**DATA FOR THIS EXERCISE**
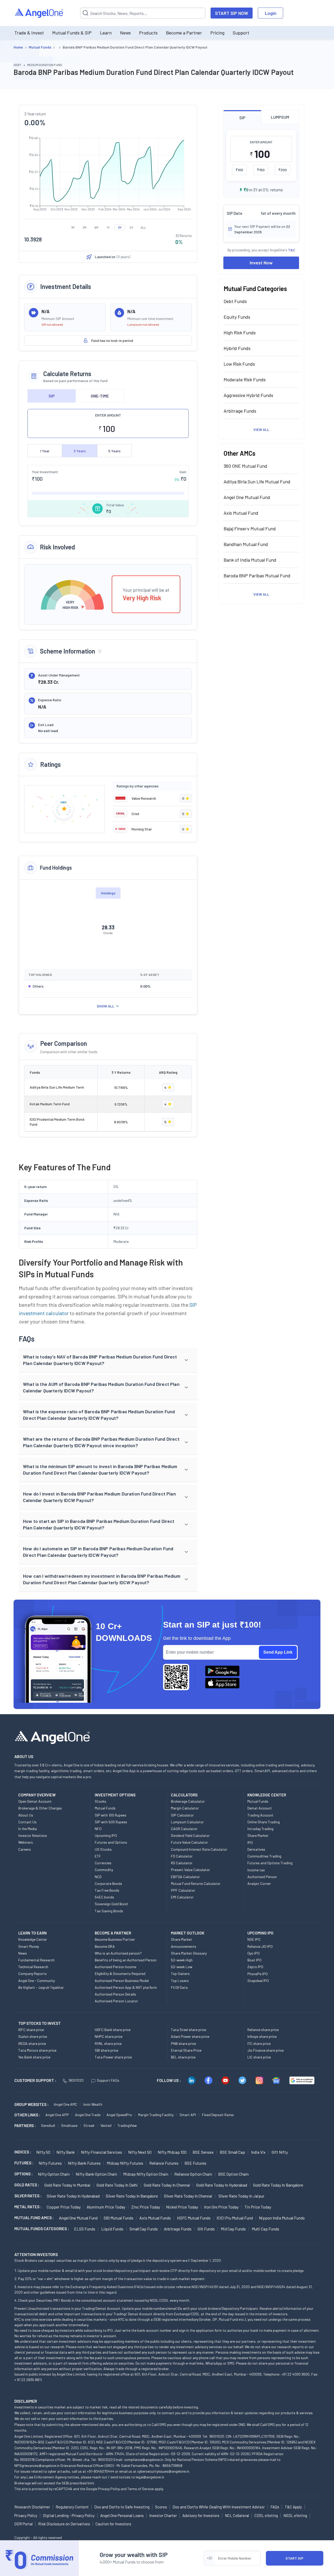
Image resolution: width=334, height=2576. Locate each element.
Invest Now (261, 262)
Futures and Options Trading (270, 1863)
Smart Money (28, 1946)
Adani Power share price (190, 2036)
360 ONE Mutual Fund (245, 466)
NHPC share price (108, 2036)
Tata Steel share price (188, 2029)
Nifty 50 (43, 2152)
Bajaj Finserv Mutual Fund (250, 528)
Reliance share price (263, 2029)
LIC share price (259, 2057)
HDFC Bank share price (112, 2029)
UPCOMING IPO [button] (260, 1933)
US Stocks (103, 1849)
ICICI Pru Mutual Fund (235, 2217)
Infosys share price (262, 2036)
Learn (106, 32)
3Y (120, 227)
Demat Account (259, 1808)
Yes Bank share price (34, 2057)
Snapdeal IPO (258, 1980)
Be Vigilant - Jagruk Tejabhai (40, 1987)
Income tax (256, 1870)
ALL (143, 227)
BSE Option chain (233, 2173)
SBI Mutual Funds (118, 2217)
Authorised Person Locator (116, 2001)
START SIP (294, 2558)
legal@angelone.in (150, 2477)
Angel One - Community (36, 1980)
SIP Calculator (182, 1815)
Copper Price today (64, 2206)
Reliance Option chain (193, 2173)
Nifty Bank (65, 2152)
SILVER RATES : (27, 2195)
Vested (105, 2125)
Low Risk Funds (239, 364)
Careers (24, 1849)
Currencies (103, 1863)
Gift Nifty (280, 2152)
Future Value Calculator (189, 1842)
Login (270, 13)
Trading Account (260, 1815)
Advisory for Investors (200, 2515)
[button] (108, 1360)
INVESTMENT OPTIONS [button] (115, 1794)
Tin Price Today (257, 2206)
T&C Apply (293, 2506)
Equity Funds (237, 317)
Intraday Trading (260, 1828)
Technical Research (33, 1966)
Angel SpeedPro (119, 2114)
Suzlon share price (32, 2036)
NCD (98, 1876)
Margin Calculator (185, 1808)
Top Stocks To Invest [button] (39, 2023)
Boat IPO (254, 1960)
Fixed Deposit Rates (218, 2114)
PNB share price (183, 2043)
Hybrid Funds (237, 348)
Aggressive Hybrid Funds (248, 395)
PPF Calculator (183, 1890)
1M (72, 227)
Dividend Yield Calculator (190, 1835)
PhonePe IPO (257, 1974)
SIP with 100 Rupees (110, 1815)
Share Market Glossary (189, 1953)
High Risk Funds (240, 332)
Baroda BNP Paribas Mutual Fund (257, 575)
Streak (89, 2125)
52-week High (182, 1960)
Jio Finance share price (265, 2050)
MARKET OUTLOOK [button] (187, 1933)
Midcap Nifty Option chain (145, 2173)
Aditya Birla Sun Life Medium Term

**WHAT IS EXPECTED**
Your output should be an exact transcription of the line that holds "Infosys share price (262, 2036)" and each line after it through the end of the listing above.

**RESPONSE TO THIS EXERCISE**
Infosys share price (262, 2036)
Learn (106, 32)
3Y (120, 227)
Demat Account (259, 1808)
Yes Bank share price (34, 2057)
Snapdeal IPO (258, 1980)
Be Vigilant - Jagruk Tejabhai (40, 1987)
Income tax (256, 1870)
ALL (143, 227)
BSE Option chain (233, 2173)
SBI Mutual Funds (118, 2217)
Authorised Person Locator (116, 2001)
START SIP (294, 2558)
legal@angelone.in (150, 2477)
Angel One - Community (36, 1980)
SIP Calculator (182, 1815)
Copper Price today (64, 2206)
Reliance Option chain (193, 2173)
Nifty Bank (65, 2152)
SILVER RATES : (27, 2195)
Vested (105, 2125)
Low Risk Funds (239, 364)
Careers (24, 1849)
Currencies (103, 1863)
Gift Nifty (280, 2152)
Future Value Calculator (189, 1842)
Login (270, 13)
Trading Account (260, 1815)
Advisory for Investors (200, 2515)
[button] (108, 1360)
INVESTMENT OPTIONS [button] (115, 1794)
Tin Price Today (257, 2206)
T&C Apply (293, 2506)
Equity Funds (237, 317)
Intraday Trading (260, 1828)
Technical Research (33, 1966)
Angel SpeedPro (119, 2114)
Suzlon share price (32, 2036)
NCD (98, 1876)
Margin Calculator (185, 1808)
Top Stocks To Invest [button] (39, 2023)
Boat IPO (254, 1960)
Fixed Deposit Rates (218, 2114)
PNB share price (183, 2043)
Hybrid Funds (237, 348)
Aggressive Hybrid Funds (248, 395)
PPF Calculator (183, 1890)
1M (72, 227)
Dividend Yield Calculator (190, 1835)
PhonePe IPO (257, 1974)
SIP with 100 Rupees (110, 1815)
Share Market Glossary (189, 1953)
High Risk Funds (240, 332)
Baroda BNP Paribas Mutual Fund (257, 575)
Streak (89, 2125)
52-week High (182, 1960)
Jio Finance share price (265, 2050)
MARKET OUTLOOK [button] (187, 1933)
Midcap Nifty Option chain (145, 2173)
Aditya Birla Sun Life Medium Term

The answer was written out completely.